Beginning at the line containing "[Open search] (33, 64)", repeat each line below exactly up to and including the line containing "DPI, PPI: More". Do not repeat the pictures.

════════════════════

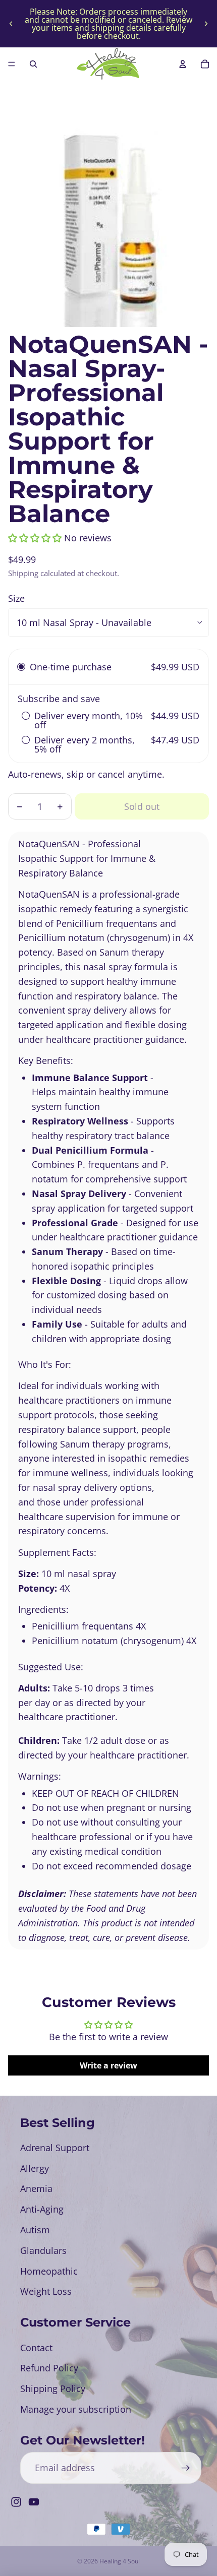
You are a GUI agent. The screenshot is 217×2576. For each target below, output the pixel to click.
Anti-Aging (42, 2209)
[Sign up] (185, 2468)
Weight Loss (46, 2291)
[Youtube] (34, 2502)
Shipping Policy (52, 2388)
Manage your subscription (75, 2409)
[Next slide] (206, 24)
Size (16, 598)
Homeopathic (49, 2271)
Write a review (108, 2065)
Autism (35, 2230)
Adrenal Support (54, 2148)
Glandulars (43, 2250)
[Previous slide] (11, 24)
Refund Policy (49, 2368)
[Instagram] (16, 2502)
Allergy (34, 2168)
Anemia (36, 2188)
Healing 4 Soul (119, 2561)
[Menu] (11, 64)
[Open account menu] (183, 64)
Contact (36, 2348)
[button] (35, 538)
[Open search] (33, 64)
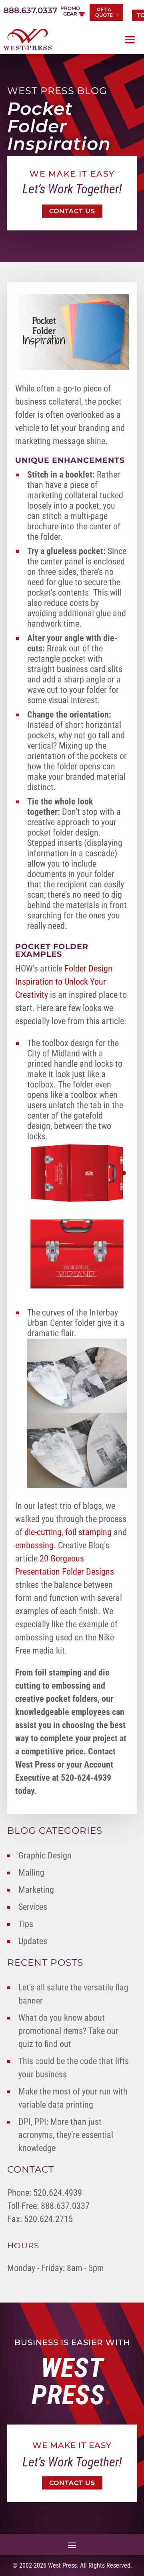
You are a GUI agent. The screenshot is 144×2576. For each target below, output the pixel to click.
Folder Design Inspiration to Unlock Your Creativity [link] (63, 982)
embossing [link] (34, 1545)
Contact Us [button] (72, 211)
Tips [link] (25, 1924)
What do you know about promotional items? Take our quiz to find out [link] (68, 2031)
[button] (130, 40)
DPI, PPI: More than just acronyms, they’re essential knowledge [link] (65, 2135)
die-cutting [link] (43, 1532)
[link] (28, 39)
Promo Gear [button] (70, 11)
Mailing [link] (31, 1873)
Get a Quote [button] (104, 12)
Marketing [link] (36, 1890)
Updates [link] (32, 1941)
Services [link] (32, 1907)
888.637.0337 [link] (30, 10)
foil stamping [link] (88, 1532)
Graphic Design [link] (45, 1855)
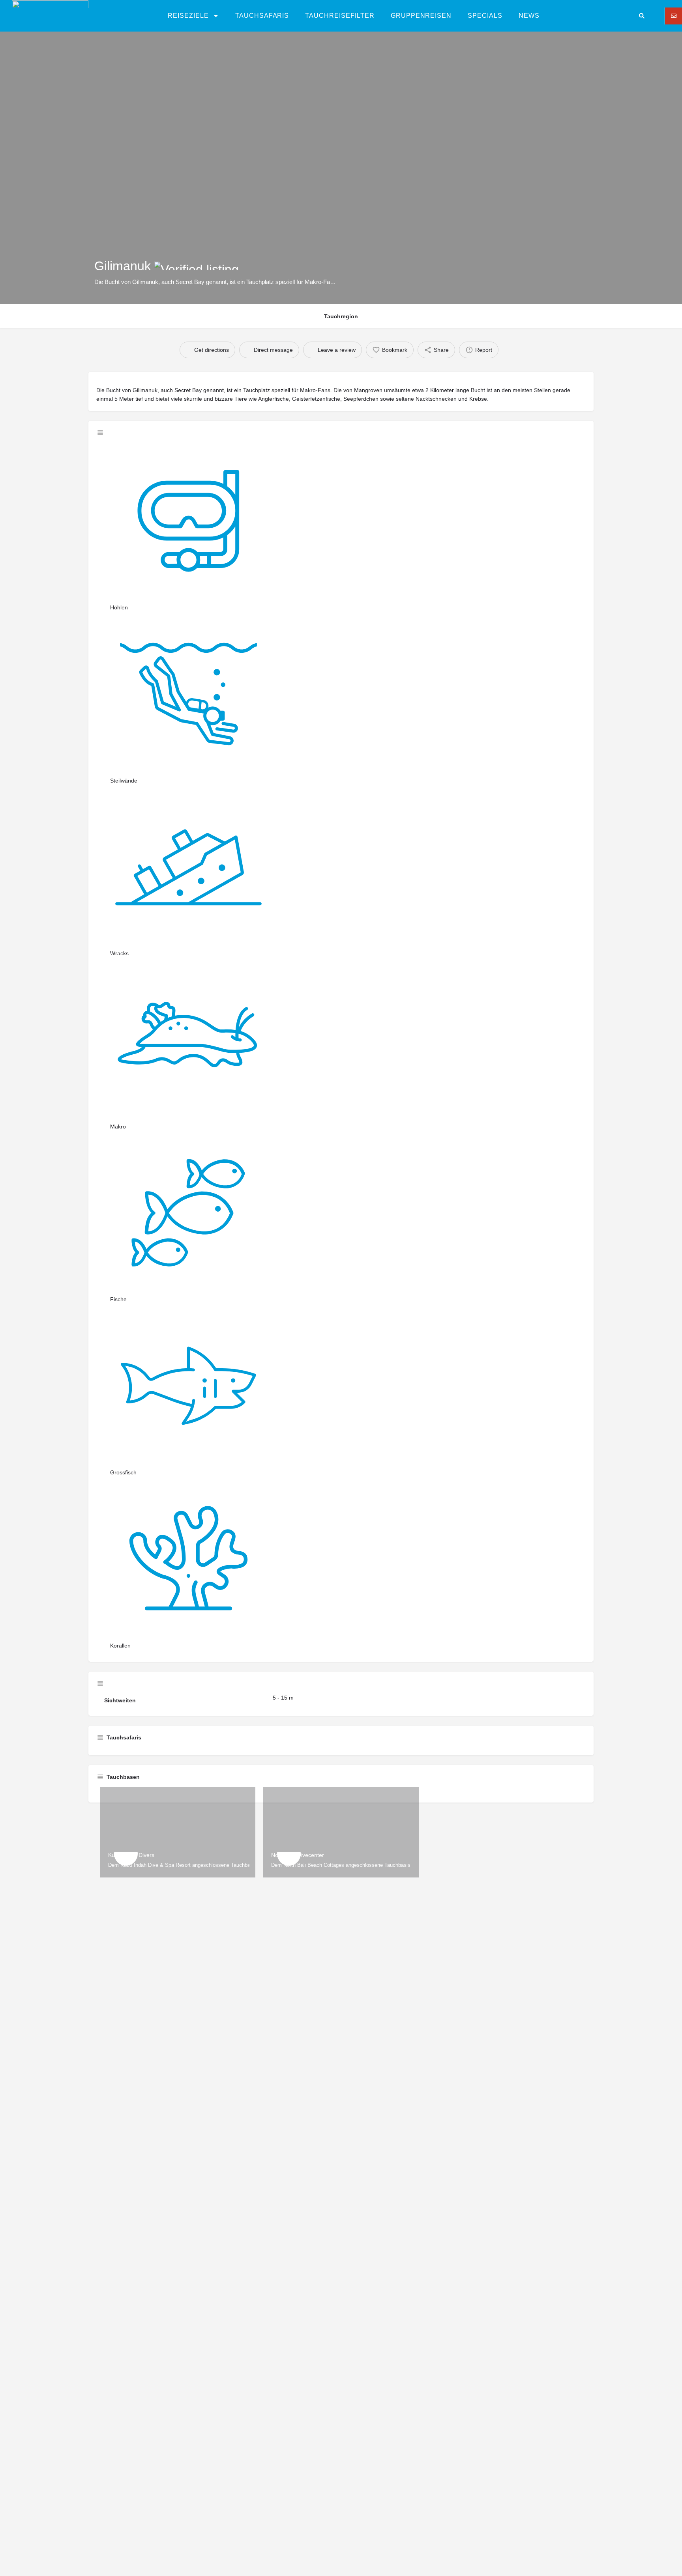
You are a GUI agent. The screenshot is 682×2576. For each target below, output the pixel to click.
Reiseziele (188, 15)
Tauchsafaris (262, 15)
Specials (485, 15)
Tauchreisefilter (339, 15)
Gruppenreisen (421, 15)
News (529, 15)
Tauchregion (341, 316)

════════════════════

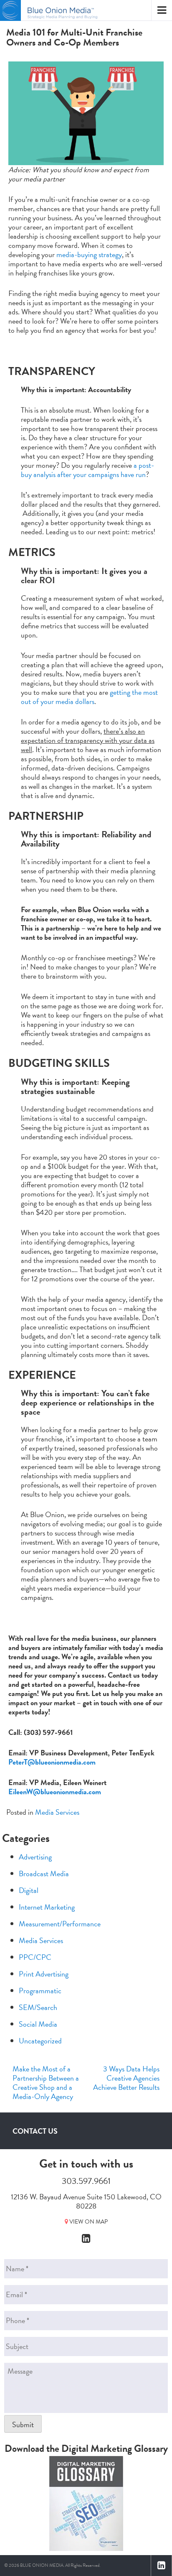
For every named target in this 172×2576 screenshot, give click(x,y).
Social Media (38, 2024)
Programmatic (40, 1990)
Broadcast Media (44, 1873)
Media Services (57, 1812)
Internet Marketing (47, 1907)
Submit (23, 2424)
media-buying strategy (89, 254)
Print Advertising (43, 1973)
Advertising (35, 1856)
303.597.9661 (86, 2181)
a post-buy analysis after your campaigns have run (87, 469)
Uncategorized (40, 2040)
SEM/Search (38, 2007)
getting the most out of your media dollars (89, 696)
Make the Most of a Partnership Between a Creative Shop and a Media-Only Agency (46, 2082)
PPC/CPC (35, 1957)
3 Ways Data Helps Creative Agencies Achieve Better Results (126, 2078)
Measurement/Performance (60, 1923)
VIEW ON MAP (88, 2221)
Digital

════════════════════

▶ Response area:
[Open search] (33, 64)
You are a GUI agent. The screenshot is 144×2576. For each target below, output the pixel to click.
Folder Design Inspiration to Unlock Your Creativity [link] (63, 982)
embossing [link] (34, 1545)
Contact Us [button] (72, 211)
Tips [link] (25, 1924)
What do you know about promotional items? Take our quiz to find out [link] (68, 2031)
[button] (130, 40)
DPI, PPI: More than just acronyms, they’re essential knowledge [link] (65, 2135)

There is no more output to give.